**TEXT SHOWN:**
The scaremongers will repeat the old mantra of three million jobs depending on the EU. It cannot be said too often that those jobs depend on the single market, not the EU - and the EU is not the single market. It is entirely possible to be independent of the EU and still trade with the EU and Europe. They will bleat about us not having a seat at the top table, failing to recognise the EU is no longer the top table (if ever it was). Most regulation now originates at the international level, and if we leave the EU we get more influence since the EU presently negotiates on our behalf.
The warnings of economic disaster also do not stand up. For sure, there would be a major economic disaster were we to suddenly rip up the law that enacts the EU, but that is why we must not fall for this straw man and be able to point to a workable exit scenario that covers all the bases. The lack of such will be the Achilles heel of the exit campaign.
We have to recognise that leaving the EU is a long term process, not an event, and whichever solution is advocated it must be one that maintains access to the single market. That is the only scenario that will not scare the horses enough for us to win the referendum. The Ukip notion that we will suddenly switch over to trading with the rest of the world is not a serious argument, not least because we are always going to trade more with our neighbours, and as an argument, any half way informed Europhile will drive a horse and cart through it. And rightly so.
Our side needs to be very careful not to overstate the advantages to leaving because it will not lead to a miracle recovery or a bright new dawn and few (apart of from the Ukip obsessives) will believe it. I certainly don't. Even outside of the EU we are a long way from real democracy, and anything the EU can do to us we are perfectly capable of doing to ourselves.
In the short to medium term leaving the EU will not mean we miraculously regain control of our borders nor will be be junking vast tranches of regulation or abolishing VAT. This pie in the sky stuff isn't going to happen. Nothing in policy and politics happens at the stroke of a pen and not all of our deep rooted problems can be blamed on the EU. Pretending otherwise is not a credible argument.
If we are going to win we must be reasonable, pragmatic and ready to respond with watertight arguments. The coming debate will see the pro-EU side enlisting big business to warn against "uncertainly" with grave consequences for pulling out. This is where the "Flexcit" plan comes into play as an off-the-shelf solution, seeing us join the EEA & EFTA. This means the day after we leave the EU, nothing whatsoever changes as far as industry is concerned, but we then have the power to start reasserting our sovereignty.
We might prefer more drastic and faster methods, but business and the public will need reassurances to vote the right way and these are the compromises we will have to make if we want to win. Leaving the EU is like turning a supertanker and we will have to do it in stages.

**PROBLEM SET:**
a: Quote the passage from the piece on leaving the EU, starting at "If we are going" and ending at "it in stages.".
b: Print the listing lines below verbatim, starting at the first line of the listing and ending at the line that contains "(x=555, y=319)", with both of those lines included.

**RECORDS SHOWN:**

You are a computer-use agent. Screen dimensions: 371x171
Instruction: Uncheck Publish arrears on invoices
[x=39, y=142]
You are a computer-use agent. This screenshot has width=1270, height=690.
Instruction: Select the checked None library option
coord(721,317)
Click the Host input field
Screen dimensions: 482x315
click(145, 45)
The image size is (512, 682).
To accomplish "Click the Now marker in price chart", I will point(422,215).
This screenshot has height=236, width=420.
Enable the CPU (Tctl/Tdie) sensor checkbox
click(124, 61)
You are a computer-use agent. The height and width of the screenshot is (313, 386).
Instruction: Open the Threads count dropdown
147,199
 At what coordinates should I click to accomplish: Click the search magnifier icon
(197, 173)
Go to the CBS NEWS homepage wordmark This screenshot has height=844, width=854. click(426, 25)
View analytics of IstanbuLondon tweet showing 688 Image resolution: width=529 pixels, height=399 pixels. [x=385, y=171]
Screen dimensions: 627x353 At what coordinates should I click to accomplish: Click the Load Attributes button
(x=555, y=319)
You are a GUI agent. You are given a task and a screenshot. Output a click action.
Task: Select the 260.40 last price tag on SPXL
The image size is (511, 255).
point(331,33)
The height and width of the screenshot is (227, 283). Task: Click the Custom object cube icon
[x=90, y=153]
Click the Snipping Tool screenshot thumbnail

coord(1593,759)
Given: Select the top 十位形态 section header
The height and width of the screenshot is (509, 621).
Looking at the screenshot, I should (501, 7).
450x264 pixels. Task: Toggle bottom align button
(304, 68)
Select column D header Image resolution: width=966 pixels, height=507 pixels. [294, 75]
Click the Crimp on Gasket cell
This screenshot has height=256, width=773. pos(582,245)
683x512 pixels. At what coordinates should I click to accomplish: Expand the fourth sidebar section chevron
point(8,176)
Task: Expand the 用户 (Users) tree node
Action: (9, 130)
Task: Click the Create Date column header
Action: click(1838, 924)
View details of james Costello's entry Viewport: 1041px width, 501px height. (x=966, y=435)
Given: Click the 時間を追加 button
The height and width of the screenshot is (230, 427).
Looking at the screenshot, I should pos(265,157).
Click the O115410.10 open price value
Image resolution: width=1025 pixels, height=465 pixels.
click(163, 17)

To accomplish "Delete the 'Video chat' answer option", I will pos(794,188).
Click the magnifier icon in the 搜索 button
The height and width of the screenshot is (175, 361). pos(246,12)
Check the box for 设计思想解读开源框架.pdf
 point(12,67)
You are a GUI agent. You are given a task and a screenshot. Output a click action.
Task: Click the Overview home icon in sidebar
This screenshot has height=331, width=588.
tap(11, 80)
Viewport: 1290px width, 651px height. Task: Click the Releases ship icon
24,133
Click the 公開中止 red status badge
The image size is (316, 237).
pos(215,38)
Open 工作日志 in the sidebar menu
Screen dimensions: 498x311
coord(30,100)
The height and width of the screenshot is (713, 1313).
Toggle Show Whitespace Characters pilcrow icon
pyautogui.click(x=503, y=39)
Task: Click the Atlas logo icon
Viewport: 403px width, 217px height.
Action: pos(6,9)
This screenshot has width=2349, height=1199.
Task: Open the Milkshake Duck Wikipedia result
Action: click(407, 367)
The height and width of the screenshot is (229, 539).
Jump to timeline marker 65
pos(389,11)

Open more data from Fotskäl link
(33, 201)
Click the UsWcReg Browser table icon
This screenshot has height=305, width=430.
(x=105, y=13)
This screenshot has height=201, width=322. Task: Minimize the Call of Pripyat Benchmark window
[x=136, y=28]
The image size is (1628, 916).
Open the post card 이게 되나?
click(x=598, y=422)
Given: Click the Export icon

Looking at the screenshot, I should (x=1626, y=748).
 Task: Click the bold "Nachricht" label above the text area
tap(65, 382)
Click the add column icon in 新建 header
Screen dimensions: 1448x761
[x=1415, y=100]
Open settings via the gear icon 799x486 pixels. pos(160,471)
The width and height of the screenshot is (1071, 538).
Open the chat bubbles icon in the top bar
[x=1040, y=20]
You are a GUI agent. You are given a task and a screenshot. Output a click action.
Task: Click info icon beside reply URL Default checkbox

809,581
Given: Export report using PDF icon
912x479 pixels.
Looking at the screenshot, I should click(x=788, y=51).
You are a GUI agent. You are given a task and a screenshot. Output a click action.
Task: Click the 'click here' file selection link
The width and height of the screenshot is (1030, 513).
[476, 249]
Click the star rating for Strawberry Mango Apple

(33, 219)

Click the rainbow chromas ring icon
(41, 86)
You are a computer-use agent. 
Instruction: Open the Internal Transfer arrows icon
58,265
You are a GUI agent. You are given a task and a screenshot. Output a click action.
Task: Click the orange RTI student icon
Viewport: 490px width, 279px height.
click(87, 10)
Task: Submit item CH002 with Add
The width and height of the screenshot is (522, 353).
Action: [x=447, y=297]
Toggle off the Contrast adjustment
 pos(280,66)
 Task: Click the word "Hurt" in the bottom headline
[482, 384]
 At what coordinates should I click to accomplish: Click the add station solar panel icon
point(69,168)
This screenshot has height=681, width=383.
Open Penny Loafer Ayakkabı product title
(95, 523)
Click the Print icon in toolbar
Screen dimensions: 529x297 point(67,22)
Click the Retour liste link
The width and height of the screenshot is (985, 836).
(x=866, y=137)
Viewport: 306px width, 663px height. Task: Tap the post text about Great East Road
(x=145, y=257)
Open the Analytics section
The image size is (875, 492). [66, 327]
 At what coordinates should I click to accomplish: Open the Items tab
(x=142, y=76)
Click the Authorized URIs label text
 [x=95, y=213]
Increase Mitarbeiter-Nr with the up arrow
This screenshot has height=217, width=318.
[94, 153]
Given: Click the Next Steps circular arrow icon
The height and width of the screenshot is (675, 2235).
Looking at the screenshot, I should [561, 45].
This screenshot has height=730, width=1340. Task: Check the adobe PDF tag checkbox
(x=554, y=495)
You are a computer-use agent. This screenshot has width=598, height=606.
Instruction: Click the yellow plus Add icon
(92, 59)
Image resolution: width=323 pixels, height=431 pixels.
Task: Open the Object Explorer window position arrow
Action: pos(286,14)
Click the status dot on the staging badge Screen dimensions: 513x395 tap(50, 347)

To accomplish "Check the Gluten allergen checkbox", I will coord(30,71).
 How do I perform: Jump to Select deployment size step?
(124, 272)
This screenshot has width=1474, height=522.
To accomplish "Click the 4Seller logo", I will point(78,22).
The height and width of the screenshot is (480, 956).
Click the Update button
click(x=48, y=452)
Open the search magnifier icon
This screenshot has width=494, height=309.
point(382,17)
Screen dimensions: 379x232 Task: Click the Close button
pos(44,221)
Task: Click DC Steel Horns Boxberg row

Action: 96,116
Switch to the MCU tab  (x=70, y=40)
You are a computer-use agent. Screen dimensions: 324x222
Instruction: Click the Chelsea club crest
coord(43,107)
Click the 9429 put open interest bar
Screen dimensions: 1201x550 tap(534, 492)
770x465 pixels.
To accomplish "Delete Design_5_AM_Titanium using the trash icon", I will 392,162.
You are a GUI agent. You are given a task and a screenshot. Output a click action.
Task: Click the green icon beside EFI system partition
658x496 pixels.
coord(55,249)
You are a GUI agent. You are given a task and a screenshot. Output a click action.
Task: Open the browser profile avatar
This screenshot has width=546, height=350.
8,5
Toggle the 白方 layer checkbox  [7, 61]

**THE ANSWERS:**
a:
If we are going to win we must be reasonable, pragmatic and ready to respond with watertight arguments. The coming debate will see the pro-EU side enlisting big business to warn against "uncertainly" with grave consequences for pulling out. This is where the "Flexcit" plan comes into play as an off-the-shelf solution, seeing us join the EEA & EFTA. This means the day after we leave the EU, nothing whatsoever changes as far as industry is concerned, but we then have the power to start reasserting our sovereignty.
We might prefer more drastic and faster methods, but business and the public will need reassurances to vote the right way and these are the compromises we will have to make if we want to win. Leaving the EU is like turning a supertanker and we will have to do it in stages.

b:
You are a computer-use agent. Screen dimensions: 371x171
Instruction: Uncheck Publish arrears on invoices
[x=39, y=142]
You are a computer-use agent. This screenshot has width=1270, height=690.
Instruction: Select the checked None library option
coord(721,317)
Click the Host input field
Screen dimensions: 482x315
click(145, 45)
The image size is (512, 682).
To accomplish "Click the Now marker in price chart", I will point(422,215).
This screenshot has height=236, width=420.
Enable the CPU (Tctl/Tdie) sensor checkbox
click(124, 61)
You are a computer-use agent. The height and width of the screenshot is (313, 386).
Instruction: Open the Threads count dropdown
147,199
 At what coordinates should I click to accomplish: Click the search magnifier icon
(197, 173)
Go to the CBS NEWS homepage wordmark This screenshot has height=844, width=854. click(426, 25)
View analytics of IstanbuLondon tweet showing 688 Image resolution: width=529 pixels, height=399 pixels. [x=385, y=171]
Screen dimensions: 627x353 At what coordinates should I click to accomplish: Click the Load Attributes button
(x=555, y=319)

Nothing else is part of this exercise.